The recent rise is popularity of these discs has brought some confusion as to the performance of these discs, and which are suited for which purpose.
As we know normal brake discs have a smooth, flat surface. Holes and slots in the face of the disc have a number of purposes.
Firstly removing gases from the face of the disc, these gases greatly reduce the coefficient of friction. Disc pads, when hot, expel gases. These gases form a cushion between the face of the disc and the pad.
It takes a tenth of a second to squeeze these gases out on normal rotors. Now this does not sound like a long time, but consider this. When a vehicle is travelling at 100km/h, it is moving at a rate of 30 metres per second, therefore a tenth of a second is three metres. So in essence when the brakes are applied the vehicle travels for three metres squeezing out gases, and not creating friction to slow the vehicle.
Another problem that occurs when the build up of gases is not released is that the pad material becomes hardened and glazed, greatly reducing the amount of grip between the pad and disc.
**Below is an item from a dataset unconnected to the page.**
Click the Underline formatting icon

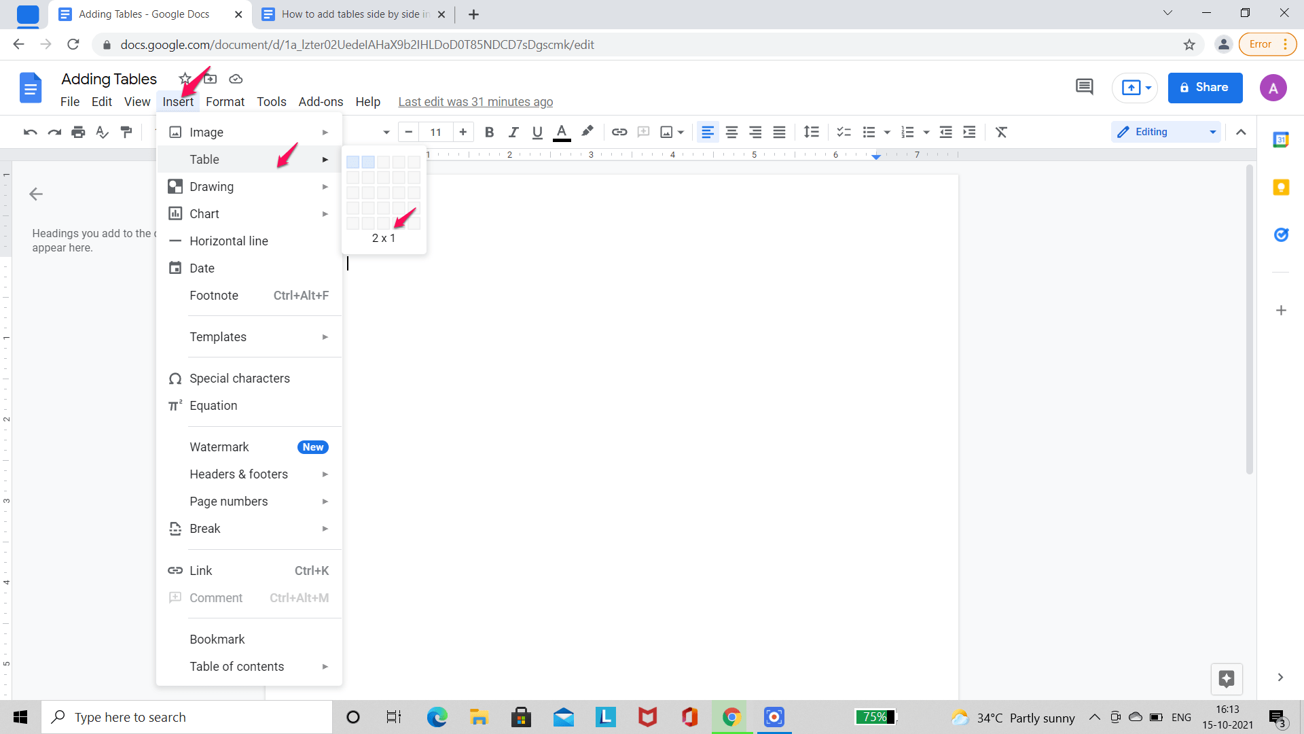coord(537,132)
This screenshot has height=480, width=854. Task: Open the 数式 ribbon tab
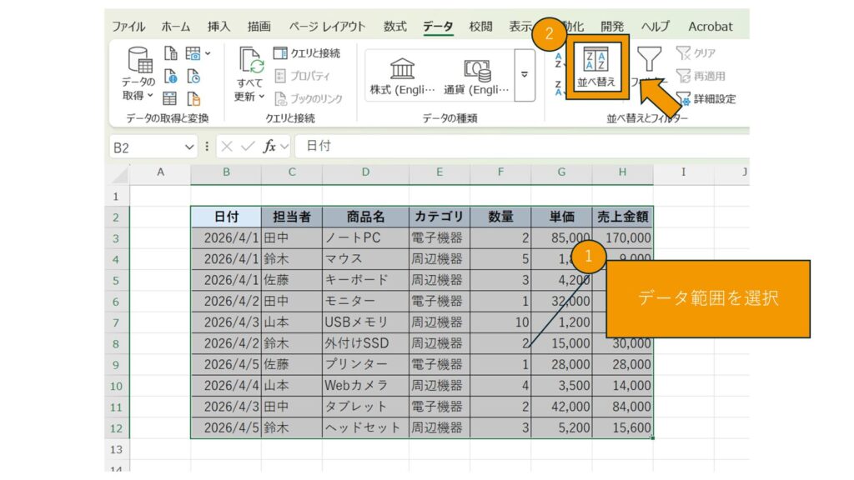coord(394,27)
Cross-drilling and slotting allow these gases to be removed immediately, also helps to deglaze the pads, increasing the grip between the pad and disc, hence shortening the braking distance.
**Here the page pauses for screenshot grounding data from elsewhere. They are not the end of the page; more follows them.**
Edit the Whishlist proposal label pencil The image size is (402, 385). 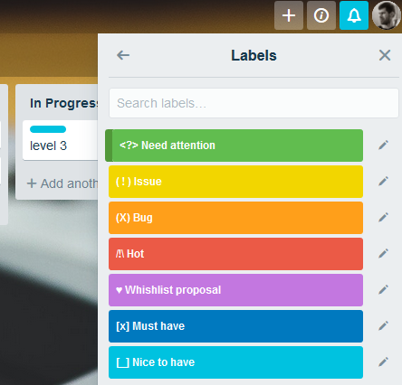click(x=383, y=290)
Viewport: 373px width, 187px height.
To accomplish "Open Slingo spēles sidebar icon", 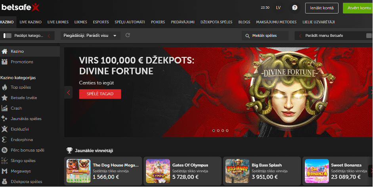I will pos(4,160).
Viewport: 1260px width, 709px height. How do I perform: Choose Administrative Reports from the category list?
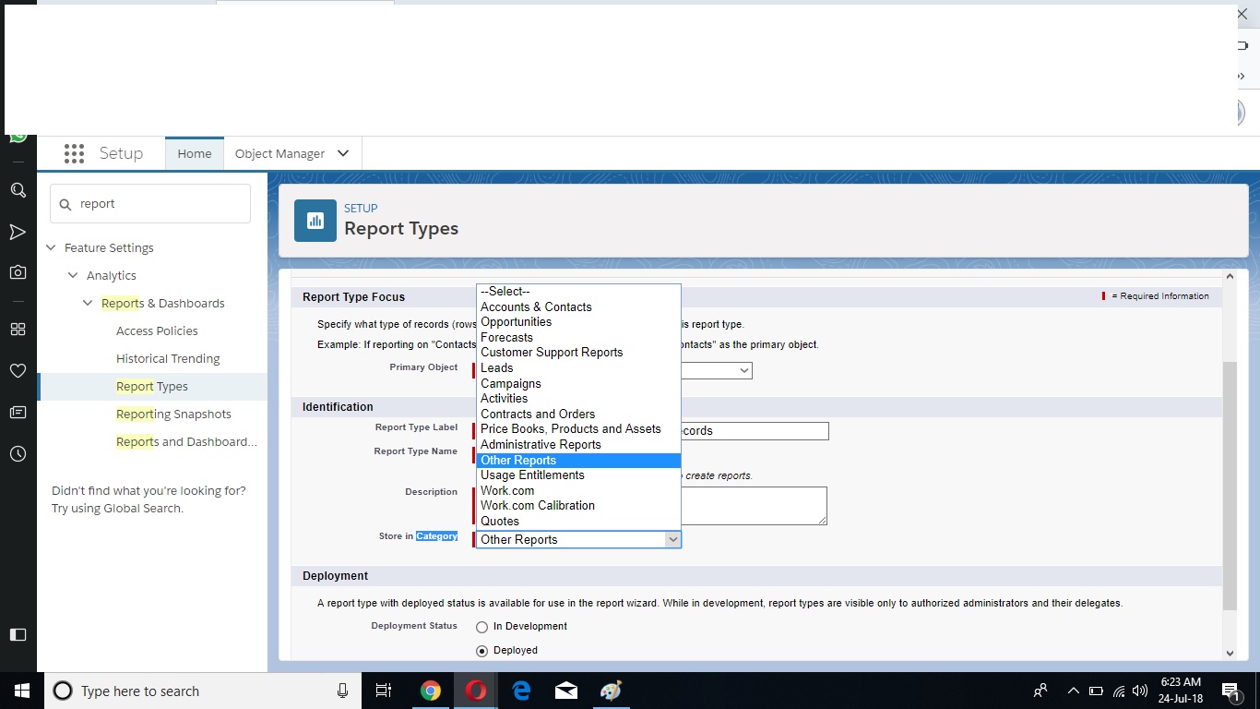point(541,444)
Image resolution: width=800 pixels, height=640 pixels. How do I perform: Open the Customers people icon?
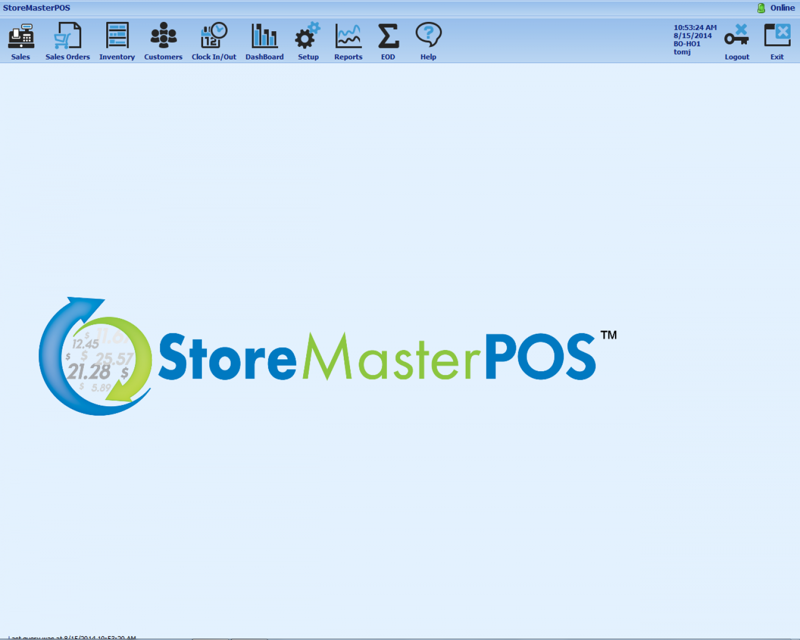(163, 35)
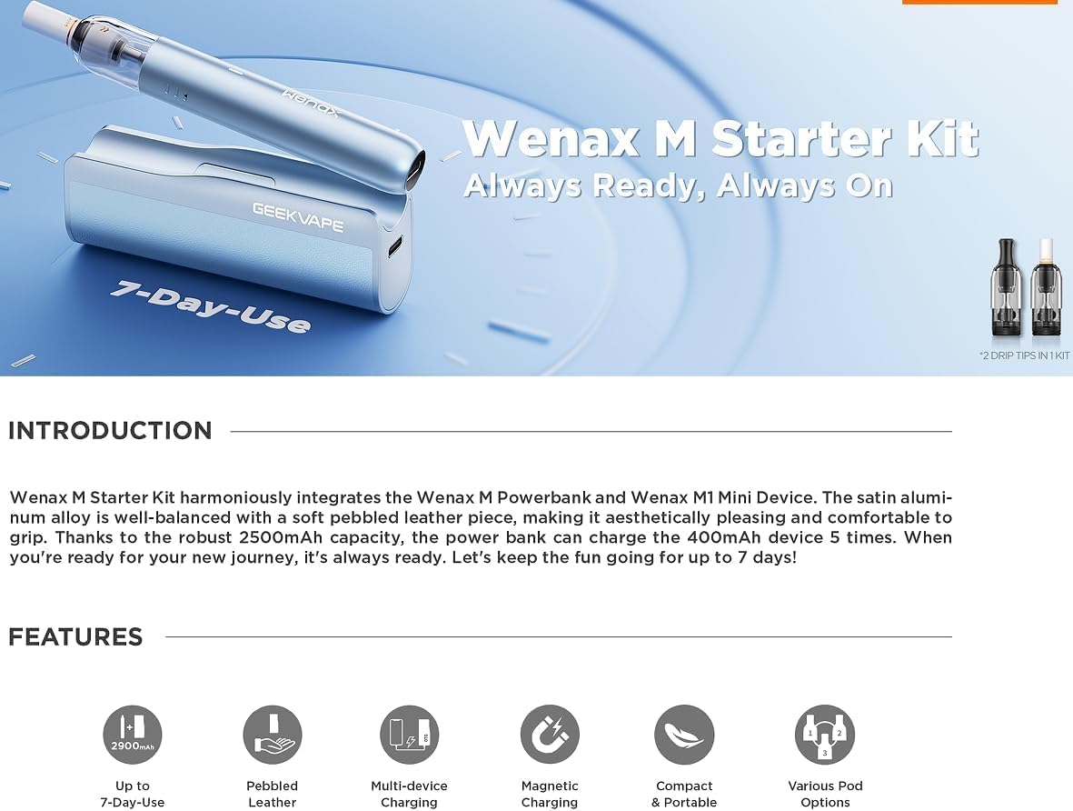Click the GEEKVAPE logo on powerbank
Viewport: 1073px width, 811px height.
pos(298,217)
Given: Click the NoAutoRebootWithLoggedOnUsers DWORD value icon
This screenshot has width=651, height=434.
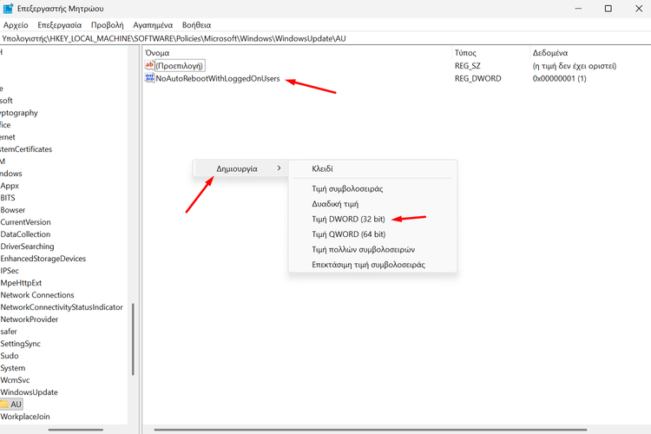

Cross-drilling and slotting makes the disc surface uneven so water and dust cannot develop into a thin layer that becomes a smooth, glass like surface and can greatly reduce the coefficient of friction.
Cross-drilling and slotting work effectively to reduce the main problems that occur in brake systems.
But there are some tradeoffs, such as a shorter pad life of approx. 10% so if your getting 40,000kms from a set of pads this can be reduced to 36,000 kms, a small price to pay for better braking performance. Also the cross-drilled rotors are more prone to cracking under extreme conditions, such as racing.
Both the cross-drilled and slotted and just slotted discs have the same performance qualities.
So the question is do I fit cross-drilled and slotted discs, or just slotted discs?
This question has to be asked of the driver, what is the main use of the vehicle?
Is the vehicle used for racing, or driven extremely hard?
Does the vehicle go off road?
If the answer is yes to either of these questions, slotted only discs should be recommended.
If the driver of the vehicle only drives on the street, but drives it hard occasionally, and has nice open wheels where the rotors would look good as well as perform, recommend the cross-drilled and slotted.